BRIEF: Repeat each entry in the listing word for word.

DATASET RECORDS:
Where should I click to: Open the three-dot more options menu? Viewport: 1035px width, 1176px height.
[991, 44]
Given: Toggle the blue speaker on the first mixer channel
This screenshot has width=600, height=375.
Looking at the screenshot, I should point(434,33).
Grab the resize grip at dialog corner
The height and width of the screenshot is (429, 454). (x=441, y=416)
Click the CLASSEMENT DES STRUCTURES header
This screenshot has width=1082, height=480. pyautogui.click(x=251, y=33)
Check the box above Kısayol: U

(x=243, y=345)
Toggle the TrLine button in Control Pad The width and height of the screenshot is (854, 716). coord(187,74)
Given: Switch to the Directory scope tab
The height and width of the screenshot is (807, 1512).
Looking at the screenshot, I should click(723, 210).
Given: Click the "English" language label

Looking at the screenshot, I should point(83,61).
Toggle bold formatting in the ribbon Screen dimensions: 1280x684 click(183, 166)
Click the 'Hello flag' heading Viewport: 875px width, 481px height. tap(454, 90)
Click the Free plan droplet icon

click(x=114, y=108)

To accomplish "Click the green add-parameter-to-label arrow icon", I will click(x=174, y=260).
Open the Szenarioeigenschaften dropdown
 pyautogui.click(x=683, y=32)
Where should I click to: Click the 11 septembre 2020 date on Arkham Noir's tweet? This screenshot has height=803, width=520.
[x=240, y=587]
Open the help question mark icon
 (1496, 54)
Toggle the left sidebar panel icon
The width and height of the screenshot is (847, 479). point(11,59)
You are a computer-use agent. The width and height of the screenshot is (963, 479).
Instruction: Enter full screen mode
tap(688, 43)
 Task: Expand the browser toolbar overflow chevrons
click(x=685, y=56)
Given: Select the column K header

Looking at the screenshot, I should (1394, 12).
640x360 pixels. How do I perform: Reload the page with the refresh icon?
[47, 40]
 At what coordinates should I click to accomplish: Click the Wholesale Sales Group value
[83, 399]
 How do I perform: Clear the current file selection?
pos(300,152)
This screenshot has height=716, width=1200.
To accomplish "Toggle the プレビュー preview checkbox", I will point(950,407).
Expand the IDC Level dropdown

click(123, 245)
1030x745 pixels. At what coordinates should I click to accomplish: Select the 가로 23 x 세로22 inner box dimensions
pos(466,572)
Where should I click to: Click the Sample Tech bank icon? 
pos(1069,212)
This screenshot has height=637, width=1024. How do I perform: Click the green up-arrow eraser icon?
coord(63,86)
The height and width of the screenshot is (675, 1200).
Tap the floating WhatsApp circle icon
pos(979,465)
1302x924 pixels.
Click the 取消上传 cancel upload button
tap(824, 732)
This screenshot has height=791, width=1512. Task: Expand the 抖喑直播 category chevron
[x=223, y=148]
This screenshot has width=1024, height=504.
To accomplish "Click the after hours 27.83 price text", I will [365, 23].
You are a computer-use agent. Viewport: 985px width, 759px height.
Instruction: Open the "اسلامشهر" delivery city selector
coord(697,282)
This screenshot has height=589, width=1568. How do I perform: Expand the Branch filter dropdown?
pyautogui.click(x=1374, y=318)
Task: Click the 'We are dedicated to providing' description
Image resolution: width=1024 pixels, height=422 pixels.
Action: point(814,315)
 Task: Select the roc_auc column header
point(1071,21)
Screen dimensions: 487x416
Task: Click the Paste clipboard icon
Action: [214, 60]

WORKED SOLUTION:
Where should I click to: Open the three-dot more options menu? Viewport: 1035px width, 1176px height.
[991, 44]
Given: Toggle the blue speaker on the first mixer channel
This screenshot has width=600, height=375.
Looking at the screenshot, I should point(434,33).
Grab the resize grip at dialog corner
The height and width of the screenshot is (429, 454). (x=441, y=416)
Click the CLASSEMENT DES STRUCTURES header
This screenshot has width=1082, height=480. pyautogui.click(x=251, y=33)
Check the box above Kısayol: U

(x=243, y=345)
Toggle the TrLine button in Control Pad The width and height of the screenshot is (854, 716). coord(187,74)
Given: Switch to the Directory scope tab
The height and width of the screenshot is (807, 1512).
Looking at the screenshot, I should click(723, 210).
Given: Click the "English" language label

Looking at the screenshot, I should point(83,61).
Toggle bold formatting in the ribbon Screen dimensions: 1280x684 click(183, 166)
Click the 'Hello flag' heading Viewport: 875px width, 481px height. tap(454, 90)
Click the Free plan droplet icon

click(x=114, y=108)

To accomplish "Click the green add-parameter-to-label arrow icon", I will click(x=174, y=260).
Open the Szenarioeigenschaften dropdown
 pyautogui.click(x=683, y=32)
Where should I click to: Click the 11 septembre 2020 date on Arkham Noir's tweet? This screenshot has height=803, width=520.
[x=240, y=587]
Open the help question mark icon
 (1496, 54)
Toggle the left sidebar panel icon
The width and height of the screenshot is (847, 479). point(11,59)
You are a computer-use agent. The width and height of the screenshot is (963, 479).
Instruction: Enter full screen mode
tap(688, 43)
 Task: Expand the browser toolbar overflow chevrons
click(x=685, y=56)
Given: Select the column K header

Looking at the screenshot, I should (1394, 12).
640x360 pixels. How do I perform: Reload the page with the refresh icon?
[47, 40]
 At what coordinates should I click to accomplish: Click the Wholesale Sales Group value
[83, 399]
 How do I perform: Clear the current file selection?
pos(300,152)
This screenshot has height=716, width=1200.
To accomplish "Toggle the プレビュー preview checkbox", I will point(950,407).
Expand the IDC Level dropdown

click(123, 245)
1030x745 pixels. At what coordinates should I click to accomplish: Select the 가로 23 x 세로22 inner box dimensions
pos(466,572)
Where should I click to: Click the Sample Tech bank icon? 
pos(1069,212)
This screenshot has height=637, width=1024. How do I perform: Click the green up-arrow eraser icon?
coord(63,86)
The height and width of the screenshot is (675, 1200).
Tap the floating WhatsApp circle icon
pos(979,465)
1302x924 pixels.
Click the 取消上传 cancel upload button
tap(824, 732)
This screenshot has height=791, width=1512. Task: Expand the 抖喑直播 category chevron
[x=223, y=148]
This screenshot has width=1024, height=504.
To accomplish "Click the after hours 27.83 price text", I will [365, 23].
You are a computer-use agent. Viewport: 985px width, 759px height.
Instruction: Open the "اسلامشهر" delivery city selector
coord(697,282)
This screenshot has height=589, width=1568. How do I perform: Expand the Branch filter dropdown?
pyautogui.click(x=1374, y=318)
Task: Click the 'We are dedicated to providing' description
Image resolution: width=1024 pixels, height=422 pixels.
Action: point(814,315)
 Task: Select the roc_auc column header
point(1071,21)
Screen dimensions: 487x416
Task: Click the Paste clipboard icon
Action: [214, 60]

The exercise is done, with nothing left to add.